▶ _Exercise brief_
All of the data below must be repeated exactly.

▶ _Data for review_

════════

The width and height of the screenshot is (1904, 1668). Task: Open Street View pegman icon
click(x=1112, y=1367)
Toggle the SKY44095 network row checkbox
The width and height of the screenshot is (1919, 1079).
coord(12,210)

════════

▶ _Solution to this problem_
The width and height of the screenshot is (1904, 1668). Task: Open Street View pegman icon
click(x=1112, y=1367)
Toggle the SKY44095 network row checkbox
The width and height of the screenshot is (1919, 1079).
coord(12,210)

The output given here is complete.